In Parlamento le proposte “salva grano” del M5S
Ricomincia il dibattito sul futuro del comparto cerealicolo nazionale alla Camera, con l’audizione dei rappresentanti del Consiglio Nazionale delle Ricerche (Cnr) e dell’Istituto Superiore di Sanità in Commissione Agricoltura nell’ambito del lavoro sulle risoluzioni presentate dai diversi partiti. Tra queste, quelle presentate dal deputato pugliese Giuseppe L’Abbate, capogruppo M5S, e dal collega Filippo Gallinella che puntano a “rivedere il meccanismo di formazione del prezzo, sostituendo l’anacronistico sistema delle Borse merci con le Commissioni Uniche Nazionali, in modo da garantire più trasparenza ed equità nei rapporti di forza tra produttori e industriali; favorire l’aggregazione dei produttori agricoli e applicare il Piano proteico nazionale basato sulla rotazione delle colture di grano con le leguminose in grado di potenziare non solo la quantità ma la qualità del grano duro italiano”. Misure su cui si è già registrata, in parte, l’apertura del ministro dell’Agricoltura Maurizio Martina.

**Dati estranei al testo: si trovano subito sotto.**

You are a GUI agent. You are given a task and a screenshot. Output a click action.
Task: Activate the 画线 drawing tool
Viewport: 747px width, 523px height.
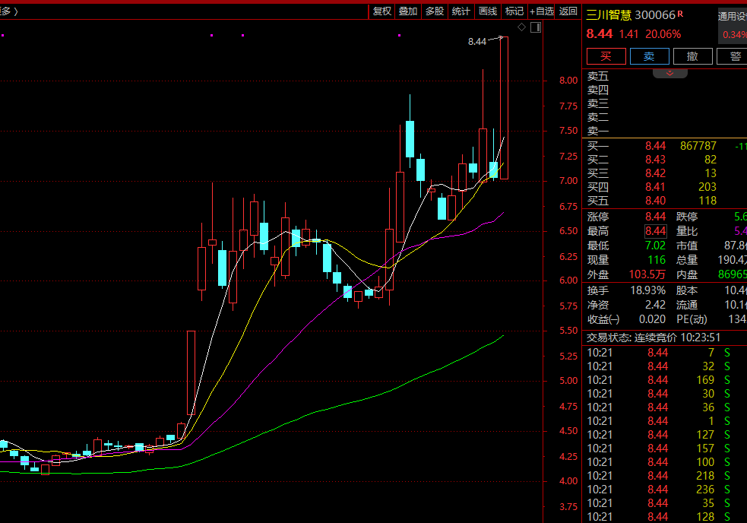487,11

“Riprendiamo la discussione sulla la crisi del grano made in Italy con all’attivo un primo successo per le proposte 5 Stelle a favore del comparto: l’istituzione delle Commissioni Uniche Nazionali contenuta in un nostro emendamento e approvato lo scorso luglio 2015. Manca solo l’ultimo passaggio del parere del Consiglio di Stato – spiega Giuseppe L’Abbate (M5S) – Molto resta ancora da fare ed in questa direzione va il nostro impegno per la ripresa dei lavori in commissione. Come riconosciuto anche dal Crea durante le audizioni in Commissione, inoltre, per poter migliorare la produzione di grano italiano è necessario applicare il Piano proteico nazionale basato sull’uso di leguminose contenuto nella nostra risoluzione – prosegue il deputato pugliese 5 Stelle – Le leguminose (fava, fagiolo, lupino ecc.), infatti, sono preziose per fissare l’azoto nel terreno, sostanza utile a garantire la quantità e la qualità di proteina nel grano sufficiente ad ottenere una pasta ‘al dente’. Oltre a preparare il terreno per le colture del grano le leguminose possono poi essere utilizzate come mangimi per i quali l’Italia dipende quasi interamente da quelli a base di Ogm importati dall’estero. Un piano ancora più urgente se si considera che negli ultimi 50 anni la superficie nazionale dedicata alle leguminose si è drasticamente ridotta passando, ad esempio, da 500mila a 50mila ettari per la fava e a 10mila per il fagiolo e da 25mila a 2400 per la lenticchia”.